REQUIRED WORK: Give again, exactly and without pictures, the lines running from the line with "The width and height of the screenshot is (544, 544)." to the end of the records below.
>>>
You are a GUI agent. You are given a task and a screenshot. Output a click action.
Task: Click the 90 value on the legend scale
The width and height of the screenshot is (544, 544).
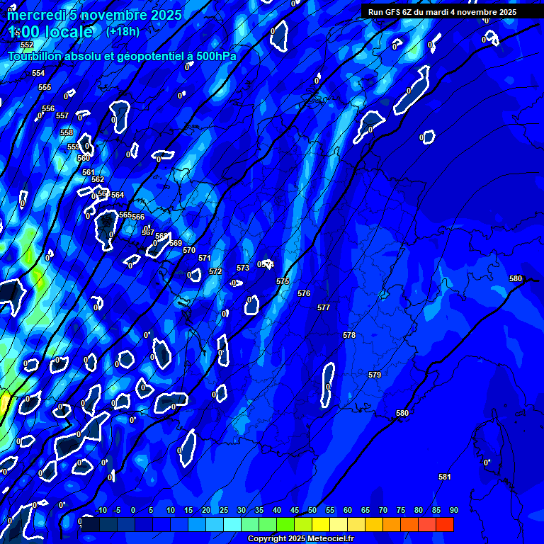(x=453, y=511)
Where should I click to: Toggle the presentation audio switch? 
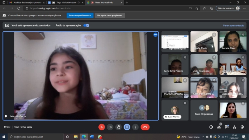pyautogui.click(x=86, y=26)
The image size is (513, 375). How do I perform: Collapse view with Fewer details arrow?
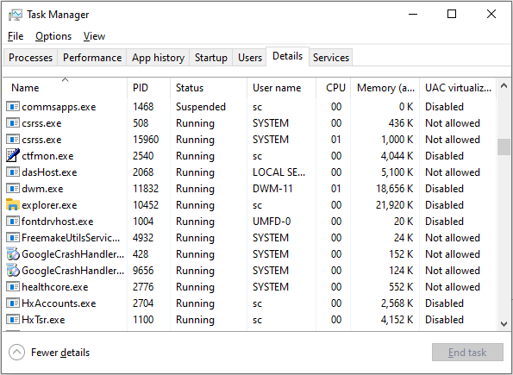click(16, 353)
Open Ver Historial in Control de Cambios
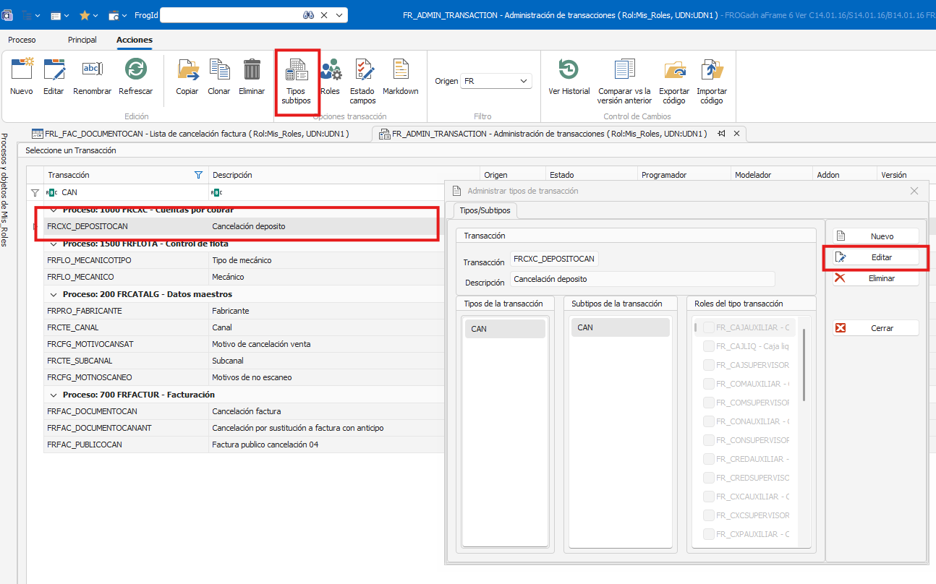The width and height of the screenshot is (936, 584). click(x=569, y=71)

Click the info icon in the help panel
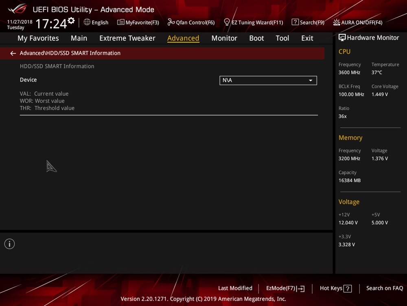pyautogui.click(x=9, y=244)
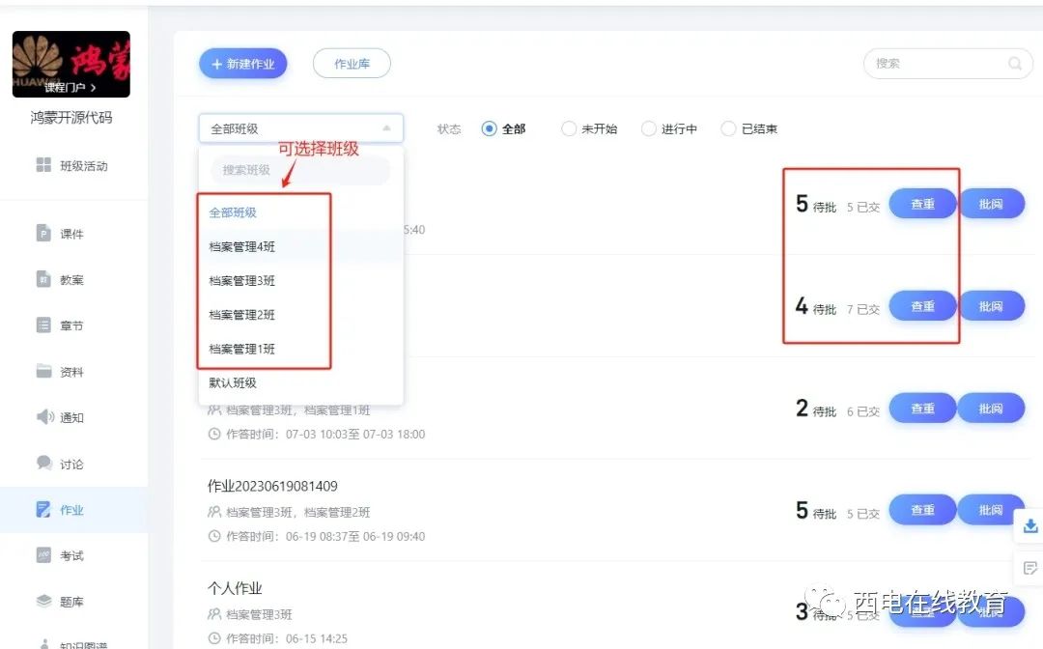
<<<
TASK RESULT:
The width and height of the screenshot is (544, 544).
(x=453, y=511)
Where should I click to: Toggle the presentation audio switch? 
pyautogui.click(x=86, y=26)
The image size is (513, 375). How do I perform: Collapse view with Fewer details arrow?
click(16, 353)
Open Ver Historial in Control de Cambios
The width and height of the screenshot is (936, 584). click(x=569, y=71)

Click the info icon in the help panel
pyautogui.click(x=9, y=244)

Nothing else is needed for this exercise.